(Dataset content begins)
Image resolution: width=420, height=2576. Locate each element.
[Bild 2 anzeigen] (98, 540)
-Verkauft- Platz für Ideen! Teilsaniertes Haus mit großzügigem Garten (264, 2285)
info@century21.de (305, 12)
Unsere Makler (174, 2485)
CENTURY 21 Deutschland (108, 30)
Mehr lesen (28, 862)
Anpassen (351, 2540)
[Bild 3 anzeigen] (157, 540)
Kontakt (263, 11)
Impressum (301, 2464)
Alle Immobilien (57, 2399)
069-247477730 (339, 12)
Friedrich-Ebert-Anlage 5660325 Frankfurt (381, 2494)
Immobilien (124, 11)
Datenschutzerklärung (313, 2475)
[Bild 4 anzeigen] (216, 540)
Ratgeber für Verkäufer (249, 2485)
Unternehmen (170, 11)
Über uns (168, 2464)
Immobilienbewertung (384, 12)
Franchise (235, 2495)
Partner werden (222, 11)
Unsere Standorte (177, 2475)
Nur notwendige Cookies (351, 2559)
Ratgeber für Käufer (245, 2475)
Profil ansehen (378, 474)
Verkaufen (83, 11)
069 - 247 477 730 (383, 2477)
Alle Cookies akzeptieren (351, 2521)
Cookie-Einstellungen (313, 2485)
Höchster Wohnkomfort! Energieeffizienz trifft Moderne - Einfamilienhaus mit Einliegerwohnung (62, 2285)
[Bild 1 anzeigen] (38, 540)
(Dataset content ends)
__Task details__: Lines from the one containing "069 - 247 477 730 (383, 2477)" through the final line of the entries are the only ones to print, and each must match exactly.

__Exercise solution__:
069 - 247 477 730 (383, 2477)
Alle Cookies akzeptieren (351, 2521)
Cookie-Einstellungen (313, 2485)
Höchster Wohnkomfort! Energieeffizienz trifft Moderne - Einfamilienhaus mit Einliegerwohnung (62, 2285)
[Bild 1 anzeigen] (38, 540)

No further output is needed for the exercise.